A little over a month ago I bought a 2000 Sea Doo LRV. I have rigged a couple of Yamaha SUV 1200's the last couple of years so this time I thought I would try a different one. The LRV is actually a little bigger than my SUV.

Yamaha SUV 

Length 151.6" 
Width 59.5 " 
Weight 816 lbs 
Fuel 18.5 gals 
Storage 117 gals 
Engine 1200cc,3 cly, 2 stroke 135hp 

Sea Doo LRV

Length 155.5"
Width 61.5"
Weight 960 lbs
Fuel 25 gals
Storage 180 gals 
Engine 951cc, 2cly, 2 stroke 130hp

So it is bigger with more storage and fuel capacity, it also has a large platform over the rear wing compartments.

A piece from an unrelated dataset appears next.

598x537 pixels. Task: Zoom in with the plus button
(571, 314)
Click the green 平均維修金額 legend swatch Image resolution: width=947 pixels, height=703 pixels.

The horse power is comparable. They are both considered 4 person PWC's. Most of the time it will be just me on it so no matter how I rig it weight will not be an issue.
I am going to rig it for fishing and diving. The pipework will be similar to my yamaha but I know I want to try some different things as well. That is the great thing about custom fabrication, I can have things put exactly where I want. I plan on Albert of Martins Custom Structures in Gloucester Va. doing the work. He does excellent welding and give me a lot great ideas.
It is all in the planning stages now but I am always open to suggestions, so if anyone thinks I should try something specific,let me know. Here are some pictures of the Sea Doo LRV. I have already cleaned it up, removed all of the factory decals and put a couple coats of wax on it.I am also showing some pictures of the two Yamaha SUV's that I already have rigged.


----------



## O Shin Rin (Aug 31, 2009)

Man what a fleet Brian , this makes 4 now right , one of these days I might be able to get one LOL 
keep up the good work


----------



## eaglesfanguy (May 1, 2003)

Sounds like a business. Buy em rig em sell em.............Money maker Brian is!


----------



## Fishman (Apr 23, 2000)

We're gonna start calling your place Brian's Jet Ski City


----------



## RuddeDogg (Mar 20, 2004)

Awesome.


----------



## JetSkiBrian (Jun 1, 2009)

I have not tried to sell any yet. My wife says I am a jet ski hoarder. Ha! Thanks for the replies.


----------



## fishnuttz (Jun 27, 2008)

They seem to be getting bigger and bigger? Is there a reason for this? (Hmmm) I've noticed fish getting bigger too .. LOL


----------